## Set task A
According to the article on the film Ballerina, when and where did principal photography begin?
## Set task B
Extend the article on the film Ballerina, starting after its final sentence.

## Source document
##############################

Ballerina is an upcoming American action thriller film directed by Len Wiseman from a screenplay by Shay Hatten and Emerald Fennell, based on a story by Hatten. The film is intended to be a spin-off of the John Wick franchise and the fifth installment thereof. It stars Ana de Armas as Rooney, a ballerina-assassin previously portrayed by Unity Phelan in John Wick: Chapter 3 – Parabellum (2019), with Ian McShane, Keanu Reeves, Lance Reddick, and Anjelica Huston reprising their roles from previous films. Principal photography began in November 2022, in Prague.

Premise
Taking place between the events of John Wick: Chapter 3 – Parabellum and Chapter 4, ballerina-assassin Rooney hunts the murderers of her family.

Cast
 Ana de Armas as Rooney: A ballerina who seeks revenge by hunting the murderers of her family. The character was previously portrayed by Unity Phelan in John Wick: Chapter 3 – Parabellum (2019).
 Ian McShane as Winston Scott: The enigmatic owner of the Continental Hotel.
 Keanu Reeves as Jardani Jovonovich / Johnathan "John" Wick: A professional hitman known as one of the most dangerous assassins, and fearfully referred to in the hitman underworld as "Baba Yaga".
 Lance Reddick as Charon, the concierge at the Continental Hotel in New York. This was Reddick’s final appearance as Charon and one of his last screen appearences.
 Anjelica Huston as "The Director"

Additionally, Gabriel Byrne, Norman Reedus, and Catalina Sandino Moreno have been cast in undisclosed roles.

Production

Development
In July 2017, Lionsgate Films acquired Shay Hatten's action thriller Ballerina, with Thunder Road Films producing the film with Hatten rewriting the script to be a part of the John Wick franchise, with the title character, Rooney, ultimately being written into the third main film, John Wick: Chapter 3 – Parabellum in a cameo role ahead of the production of Ballerina, portrayed by Unity Phelan. By October 2019, Len Wiseman was hired to direct the film. In May 2020, Stahelski stated that Wiseman had read the script earlier, and approached the studio with a pitch of how he would develop the project, based on Hatten's draft, for which the proof of concept had previously been uploaded to YouTube in September 2017. Stahelski met with Wiseman, and approached executives to hire the filmmaker. He confirmed that he and his team will work closely with Wiseman on the action sequences and stunts for the film, while acknowledging that Wiseman's filmmaking style will add variety to the franchise. At that point, Wiseman and Hatten were working on a newer draft of the script. By April 2022, the film was officially announced by Lionsgate.

##############################

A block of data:
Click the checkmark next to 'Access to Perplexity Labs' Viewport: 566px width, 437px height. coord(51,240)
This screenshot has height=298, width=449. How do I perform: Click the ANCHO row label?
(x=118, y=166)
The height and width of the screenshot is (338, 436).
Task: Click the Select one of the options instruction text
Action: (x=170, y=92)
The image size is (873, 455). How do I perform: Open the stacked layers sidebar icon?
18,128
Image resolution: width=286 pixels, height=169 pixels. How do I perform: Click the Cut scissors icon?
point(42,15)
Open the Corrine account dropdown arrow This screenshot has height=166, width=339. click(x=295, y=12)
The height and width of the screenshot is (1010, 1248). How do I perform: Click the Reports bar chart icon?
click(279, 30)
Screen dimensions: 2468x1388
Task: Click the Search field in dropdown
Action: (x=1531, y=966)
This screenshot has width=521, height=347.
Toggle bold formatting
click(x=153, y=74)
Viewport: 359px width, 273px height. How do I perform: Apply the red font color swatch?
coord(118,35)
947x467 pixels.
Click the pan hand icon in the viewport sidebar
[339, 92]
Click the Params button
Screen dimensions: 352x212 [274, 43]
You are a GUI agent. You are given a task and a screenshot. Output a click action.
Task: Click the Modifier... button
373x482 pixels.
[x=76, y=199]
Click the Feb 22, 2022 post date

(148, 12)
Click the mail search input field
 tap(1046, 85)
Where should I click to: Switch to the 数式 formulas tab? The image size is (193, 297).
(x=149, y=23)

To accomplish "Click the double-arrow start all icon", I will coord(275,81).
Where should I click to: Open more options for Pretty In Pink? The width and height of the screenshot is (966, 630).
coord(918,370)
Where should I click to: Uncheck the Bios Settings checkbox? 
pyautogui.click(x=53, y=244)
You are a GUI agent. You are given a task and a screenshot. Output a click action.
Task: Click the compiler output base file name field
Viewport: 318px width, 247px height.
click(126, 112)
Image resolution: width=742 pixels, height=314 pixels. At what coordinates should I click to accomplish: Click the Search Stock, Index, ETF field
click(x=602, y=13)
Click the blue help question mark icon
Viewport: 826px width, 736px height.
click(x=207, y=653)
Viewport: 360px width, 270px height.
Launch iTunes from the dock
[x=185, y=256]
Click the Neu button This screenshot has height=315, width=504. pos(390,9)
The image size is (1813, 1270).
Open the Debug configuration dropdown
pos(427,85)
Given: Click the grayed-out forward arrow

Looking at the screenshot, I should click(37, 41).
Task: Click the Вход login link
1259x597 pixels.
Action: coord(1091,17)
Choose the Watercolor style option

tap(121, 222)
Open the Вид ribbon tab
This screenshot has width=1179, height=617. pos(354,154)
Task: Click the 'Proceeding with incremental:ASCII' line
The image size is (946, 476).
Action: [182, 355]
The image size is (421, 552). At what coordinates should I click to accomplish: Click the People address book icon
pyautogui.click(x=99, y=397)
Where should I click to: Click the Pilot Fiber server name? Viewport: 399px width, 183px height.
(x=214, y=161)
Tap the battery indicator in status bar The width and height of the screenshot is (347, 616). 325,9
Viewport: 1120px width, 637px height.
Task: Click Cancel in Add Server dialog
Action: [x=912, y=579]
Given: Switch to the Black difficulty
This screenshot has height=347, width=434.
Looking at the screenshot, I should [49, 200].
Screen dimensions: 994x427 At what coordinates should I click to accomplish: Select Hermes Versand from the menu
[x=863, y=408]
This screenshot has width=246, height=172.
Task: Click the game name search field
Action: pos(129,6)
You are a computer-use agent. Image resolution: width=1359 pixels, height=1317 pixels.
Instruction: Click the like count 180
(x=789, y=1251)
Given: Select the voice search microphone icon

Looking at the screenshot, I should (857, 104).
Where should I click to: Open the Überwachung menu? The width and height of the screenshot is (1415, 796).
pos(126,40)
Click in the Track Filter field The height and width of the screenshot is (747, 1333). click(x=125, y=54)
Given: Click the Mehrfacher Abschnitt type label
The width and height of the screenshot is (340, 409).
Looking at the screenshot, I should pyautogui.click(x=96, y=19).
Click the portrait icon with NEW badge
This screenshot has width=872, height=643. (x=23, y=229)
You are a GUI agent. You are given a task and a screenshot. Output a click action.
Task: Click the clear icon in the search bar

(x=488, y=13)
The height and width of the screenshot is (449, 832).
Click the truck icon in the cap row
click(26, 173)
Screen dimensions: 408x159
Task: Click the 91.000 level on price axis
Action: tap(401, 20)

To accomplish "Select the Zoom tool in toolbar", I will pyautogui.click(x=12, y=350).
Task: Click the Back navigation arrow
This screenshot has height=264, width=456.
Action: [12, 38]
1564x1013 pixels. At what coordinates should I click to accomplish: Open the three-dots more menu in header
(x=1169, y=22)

##############################

## Reply A
Principal photography began in November 2022 in Prague.

## Reply B
In July 2022, de Armas revealed that she had personally selected Emerald Fennell to contribute to the script as one of its writers.

Casting
In May 2020, it was reported that the studio was looking for an actress to star in the film, with Chloë Grace Moretz as the template for the kind of talent they were looking for. By October 2021, Ana de Armas entered negotiations to play the titular character, a ballerina-assassin named Rooney, replacing Unity Phelan, who previously portrayed the character in John Wick: Chapter 3 – Parabellum (2019). By April 2022 at CinemaCon, Lionsgate officially announced that de Armas would star in the lead role. In November 2022, it was announced that Keanu Reeves, Ian McShane, Lance Reddick, and Anjelica Huston had joined the cast and will reprise their roles from previous films of the franchise; as Jardani Jovonovich / John Wick, Winston Scott, Charon, and "the Director", respectively. In December 2022, Gabriel Byrne, Norman Reedus,  and Catalina Sandino Moreno joined the supporting cast in undisclosed roles.

Filming
Principal photography was initially scheduled to commence in summer 2022. Filming officially began on November 7, 2022, in Prague. It was in post-production in February 2023.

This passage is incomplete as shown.